Forest Practices Board chairman Tim Ryan questioned where the rest of the money is going and why so few areas have been treated during the program’s 10-year existence. Ryan has yet to hear back from the province, but he said it often takes around six months for government to respond to a report, especially if there are recommendations.
But he planned to raise the issue at an upcoming meeting with officials from the Ministry of Forests, Lands and Natural Resource Operations.
“The costs of fighting a fire and the resulting losses afterwards if it does burn up our communities and infrastructure are much higher than if we take the time to protect those communities as best we can,” he said.
In 2003, Kelowna experienced those losses first-hand when more than 200 houses burned during the Okanagan Mountain Park fire. The city has since instituted a robust fire prevention program and pays for a professional forester with fire experience to manage it.
But many of B.C.’s smaller communities don’t have those kinds of resources, said Andrew Hunsberger, the forester responsible for managing Kelowna’s program.
“A lot of these [fire prevention] plans just sit on the shelf,” he said.
Hunsberger praised how the UBCM has managed the wildfire strategy program, but the time required to apply for the money, report on what the money was used for and hire and manage contractors for the projects amounts to a full-time job.
He said regional districts might have the resources to hire a professional forester who could then work with multiple communities, but Ryan added that municipal government and resident skittishness about prescribed burning, a technique to clear the underbrush, could also be contributing to the high cost of the program.
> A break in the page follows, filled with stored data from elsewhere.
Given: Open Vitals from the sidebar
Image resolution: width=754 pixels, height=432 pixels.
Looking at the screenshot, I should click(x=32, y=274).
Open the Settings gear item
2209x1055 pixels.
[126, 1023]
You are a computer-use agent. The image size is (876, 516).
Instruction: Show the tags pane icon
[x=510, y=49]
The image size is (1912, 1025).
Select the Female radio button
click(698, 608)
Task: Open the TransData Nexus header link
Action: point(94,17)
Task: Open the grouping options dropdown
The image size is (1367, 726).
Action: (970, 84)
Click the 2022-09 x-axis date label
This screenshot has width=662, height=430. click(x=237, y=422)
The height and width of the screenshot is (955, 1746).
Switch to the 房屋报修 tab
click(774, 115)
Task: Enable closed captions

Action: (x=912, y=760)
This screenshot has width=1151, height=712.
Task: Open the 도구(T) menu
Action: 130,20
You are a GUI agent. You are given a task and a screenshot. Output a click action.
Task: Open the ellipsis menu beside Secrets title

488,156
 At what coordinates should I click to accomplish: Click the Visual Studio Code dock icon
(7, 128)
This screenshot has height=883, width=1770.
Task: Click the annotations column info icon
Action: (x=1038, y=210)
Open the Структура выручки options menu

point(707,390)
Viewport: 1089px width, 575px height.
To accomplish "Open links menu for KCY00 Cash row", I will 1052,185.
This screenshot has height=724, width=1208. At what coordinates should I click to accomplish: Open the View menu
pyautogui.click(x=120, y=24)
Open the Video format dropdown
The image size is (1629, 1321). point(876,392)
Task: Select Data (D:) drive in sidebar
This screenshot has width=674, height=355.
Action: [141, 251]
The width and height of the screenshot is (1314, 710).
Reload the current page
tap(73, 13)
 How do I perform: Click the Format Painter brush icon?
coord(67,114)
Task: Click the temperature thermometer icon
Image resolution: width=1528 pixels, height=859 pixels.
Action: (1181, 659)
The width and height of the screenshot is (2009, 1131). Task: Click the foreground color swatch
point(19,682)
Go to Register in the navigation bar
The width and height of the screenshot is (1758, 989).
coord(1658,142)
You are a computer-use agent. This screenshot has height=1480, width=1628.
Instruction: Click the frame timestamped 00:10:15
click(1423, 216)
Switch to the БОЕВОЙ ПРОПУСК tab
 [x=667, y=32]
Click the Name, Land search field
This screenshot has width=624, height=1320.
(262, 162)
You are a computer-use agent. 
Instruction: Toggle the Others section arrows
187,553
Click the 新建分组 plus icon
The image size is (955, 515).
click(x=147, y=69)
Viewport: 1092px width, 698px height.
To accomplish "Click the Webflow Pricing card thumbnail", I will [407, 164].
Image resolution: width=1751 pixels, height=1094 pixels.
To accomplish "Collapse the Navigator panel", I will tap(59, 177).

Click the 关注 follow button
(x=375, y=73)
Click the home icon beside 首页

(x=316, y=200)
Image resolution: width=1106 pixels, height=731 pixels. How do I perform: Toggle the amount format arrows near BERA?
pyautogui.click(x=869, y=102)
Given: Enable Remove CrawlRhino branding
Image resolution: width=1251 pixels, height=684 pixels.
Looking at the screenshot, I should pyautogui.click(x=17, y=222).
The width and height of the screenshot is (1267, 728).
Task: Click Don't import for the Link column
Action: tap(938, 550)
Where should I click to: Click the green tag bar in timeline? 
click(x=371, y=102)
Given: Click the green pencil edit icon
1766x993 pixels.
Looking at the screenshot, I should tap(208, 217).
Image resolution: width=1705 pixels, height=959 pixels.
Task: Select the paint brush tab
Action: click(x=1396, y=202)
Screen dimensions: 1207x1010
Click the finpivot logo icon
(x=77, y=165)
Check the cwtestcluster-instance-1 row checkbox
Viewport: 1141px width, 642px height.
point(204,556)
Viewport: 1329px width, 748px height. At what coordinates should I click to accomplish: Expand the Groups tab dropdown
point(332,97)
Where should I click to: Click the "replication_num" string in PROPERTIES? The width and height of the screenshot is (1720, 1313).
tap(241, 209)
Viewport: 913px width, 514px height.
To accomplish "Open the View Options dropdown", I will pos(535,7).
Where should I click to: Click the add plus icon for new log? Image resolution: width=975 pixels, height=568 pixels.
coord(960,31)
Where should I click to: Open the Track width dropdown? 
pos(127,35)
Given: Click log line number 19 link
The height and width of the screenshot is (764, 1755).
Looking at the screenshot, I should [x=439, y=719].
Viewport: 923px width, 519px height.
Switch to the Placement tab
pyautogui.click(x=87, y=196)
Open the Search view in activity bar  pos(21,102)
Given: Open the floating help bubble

“People have avoided doing it because it’s unpopular, and really it needs to be done if we’re going to keep towns safe,” said John Innes, dean of the University of British Columbia’s faculty of forestry.
When humans suppress natural wildfires, the chance of a major forest fire increases because underbrush and dead wood piles up in the forest. Prescribed burning mimics the way small ground fires “clean up” the forest in nature.